What you have to do: After finding the line with "The width and height of the screenshot is (700, 556)." in the data below, set down exactly each line through the one with "Given: Collapse the Xing-Hai-Zhan server tree", inclusive, and stop there.

Records from a data source:

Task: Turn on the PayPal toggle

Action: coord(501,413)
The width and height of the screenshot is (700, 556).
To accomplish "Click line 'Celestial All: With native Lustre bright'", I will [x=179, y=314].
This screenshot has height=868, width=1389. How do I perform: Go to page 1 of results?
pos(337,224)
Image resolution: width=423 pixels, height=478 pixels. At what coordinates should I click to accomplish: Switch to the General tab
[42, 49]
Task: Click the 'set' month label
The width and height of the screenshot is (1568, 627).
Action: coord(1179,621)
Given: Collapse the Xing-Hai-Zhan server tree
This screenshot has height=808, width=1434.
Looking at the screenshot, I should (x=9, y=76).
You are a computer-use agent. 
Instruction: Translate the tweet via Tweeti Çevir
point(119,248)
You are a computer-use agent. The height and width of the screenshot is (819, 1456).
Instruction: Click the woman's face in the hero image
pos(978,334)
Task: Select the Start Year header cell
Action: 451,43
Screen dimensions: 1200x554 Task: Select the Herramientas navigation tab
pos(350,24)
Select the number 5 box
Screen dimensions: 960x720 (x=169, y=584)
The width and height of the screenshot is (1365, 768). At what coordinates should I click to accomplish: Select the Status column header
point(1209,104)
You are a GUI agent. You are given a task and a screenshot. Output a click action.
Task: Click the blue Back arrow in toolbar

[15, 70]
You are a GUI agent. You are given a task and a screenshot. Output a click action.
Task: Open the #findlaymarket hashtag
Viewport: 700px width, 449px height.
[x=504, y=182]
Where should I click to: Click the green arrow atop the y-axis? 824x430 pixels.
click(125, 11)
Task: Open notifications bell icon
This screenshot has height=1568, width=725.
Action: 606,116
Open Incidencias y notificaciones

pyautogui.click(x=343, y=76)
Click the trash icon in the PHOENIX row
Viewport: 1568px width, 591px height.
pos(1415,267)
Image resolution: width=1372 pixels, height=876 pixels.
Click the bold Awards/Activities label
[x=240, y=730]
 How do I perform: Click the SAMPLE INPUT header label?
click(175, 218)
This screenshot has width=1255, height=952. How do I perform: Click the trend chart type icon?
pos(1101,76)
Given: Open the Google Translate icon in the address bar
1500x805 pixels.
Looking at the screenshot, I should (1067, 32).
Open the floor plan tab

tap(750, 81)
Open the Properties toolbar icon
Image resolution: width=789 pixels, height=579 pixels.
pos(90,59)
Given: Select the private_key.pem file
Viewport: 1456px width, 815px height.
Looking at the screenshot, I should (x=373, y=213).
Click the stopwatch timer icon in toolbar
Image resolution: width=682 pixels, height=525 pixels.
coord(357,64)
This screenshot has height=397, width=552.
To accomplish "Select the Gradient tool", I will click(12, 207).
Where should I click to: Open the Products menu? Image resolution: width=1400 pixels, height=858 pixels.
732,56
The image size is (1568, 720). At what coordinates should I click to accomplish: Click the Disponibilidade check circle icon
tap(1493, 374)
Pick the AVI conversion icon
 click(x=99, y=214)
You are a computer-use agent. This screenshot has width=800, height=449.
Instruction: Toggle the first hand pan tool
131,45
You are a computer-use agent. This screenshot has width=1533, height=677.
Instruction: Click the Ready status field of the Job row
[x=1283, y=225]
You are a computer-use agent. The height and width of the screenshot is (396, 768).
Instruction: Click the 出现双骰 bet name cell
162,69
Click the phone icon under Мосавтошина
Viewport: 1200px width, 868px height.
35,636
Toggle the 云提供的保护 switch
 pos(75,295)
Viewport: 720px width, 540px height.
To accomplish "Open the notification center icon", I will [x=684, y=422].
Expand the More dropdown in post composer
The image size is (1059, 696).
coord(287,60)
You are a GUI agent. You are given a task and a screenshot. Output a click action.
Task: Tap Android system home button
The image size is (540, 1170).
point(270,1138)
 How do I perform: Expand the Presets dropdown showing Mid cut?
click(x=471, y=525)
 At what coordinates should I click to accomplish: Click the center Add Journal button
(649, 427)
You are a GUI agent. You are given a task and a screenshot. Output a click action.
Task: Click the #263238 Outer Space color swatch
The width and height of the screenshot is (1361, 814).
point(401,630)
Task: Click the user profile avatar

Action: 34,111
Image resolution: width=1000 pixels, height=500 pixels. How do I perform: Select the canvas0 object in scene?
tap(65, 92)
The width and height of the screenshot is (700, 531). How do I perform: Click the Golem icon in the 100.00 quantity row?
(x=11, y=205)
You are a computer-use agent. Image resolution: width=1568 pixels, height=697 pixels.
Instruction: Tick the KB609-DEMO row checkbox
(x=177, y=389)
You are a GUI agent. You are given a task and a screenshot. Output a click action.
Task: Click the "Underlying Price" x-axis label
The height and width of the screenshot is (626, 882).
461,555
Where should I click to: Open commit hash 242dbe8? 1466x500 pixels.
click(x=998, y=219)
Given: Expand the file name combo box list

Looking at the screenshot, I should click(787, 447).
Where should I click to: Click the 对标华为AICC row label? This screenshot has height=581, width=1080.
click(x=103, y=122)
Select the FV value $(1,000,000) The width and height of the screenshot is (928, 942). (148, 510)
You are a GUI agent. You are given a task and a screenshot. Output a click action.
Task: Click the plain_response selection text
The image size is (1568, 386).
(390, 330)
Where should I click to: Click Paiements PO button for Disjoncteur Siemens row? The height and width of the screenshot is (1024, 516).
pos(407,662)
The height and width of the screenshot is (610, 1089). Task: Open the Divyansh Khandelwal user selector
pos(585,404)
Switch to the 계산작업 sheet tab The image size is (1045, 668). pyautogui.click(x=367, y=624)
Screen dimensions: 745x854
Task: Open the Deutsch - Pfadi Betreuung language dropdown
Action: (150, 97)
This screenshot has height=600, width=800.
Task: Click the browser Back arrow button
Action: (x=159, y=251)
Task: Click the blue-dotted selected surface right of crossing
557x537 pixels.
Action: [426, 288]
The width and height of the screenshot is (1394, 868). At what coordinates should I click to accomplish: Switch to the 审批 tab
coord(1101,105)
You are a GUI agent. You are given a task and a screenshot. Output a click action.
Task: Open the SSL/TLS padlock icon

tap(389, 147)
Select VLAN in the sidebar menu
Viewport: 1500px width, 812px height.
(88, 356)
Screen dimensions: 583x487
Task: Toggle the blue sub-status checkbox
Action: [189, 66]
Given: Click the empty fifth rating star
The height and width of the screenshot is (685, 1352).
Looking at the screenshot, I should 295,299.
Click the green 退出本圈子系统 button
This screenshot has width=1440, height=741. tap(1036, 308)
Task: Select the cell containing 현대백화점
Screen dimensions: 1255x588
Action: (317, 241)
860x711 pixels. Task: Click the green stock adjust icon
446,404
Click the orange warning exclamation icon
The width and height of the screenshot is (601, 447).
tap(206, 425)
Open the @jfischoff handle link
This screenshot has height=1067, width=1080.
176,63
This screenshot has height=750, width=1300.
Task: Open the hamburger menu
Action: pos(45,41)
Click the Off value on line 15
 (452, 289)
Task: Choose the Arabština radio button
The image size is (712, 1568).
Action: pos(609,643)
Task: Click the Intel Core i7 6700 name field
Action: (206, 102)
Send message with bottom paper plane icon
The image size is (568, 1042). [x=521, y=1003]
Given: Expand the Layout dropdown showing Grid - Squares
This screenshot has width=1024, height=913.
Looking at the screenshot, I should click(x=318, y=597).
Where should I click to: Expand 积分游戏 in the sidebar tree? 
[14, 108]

Finished exercise:
The width and height of the screenshot is (700, 556).
To accomplish "Click line 'Celestial All: With native Lustre bright'", I will [x=179, y=314].
This screenshot has height=868, width=1389. How do I perform: Go to page 1 of results?
pos(337,224)
Image resolution: width=423 pixels, height=478 pixels. At what coordinates should I click to accomplish: Switch to the General tab
[42, 49]
Task: Click the 'set' month label
The width and height of the screenshot is (1568, 627).
Action: coord(1179,621)
Given: Collapse the Xing-Hai-Zhan server tree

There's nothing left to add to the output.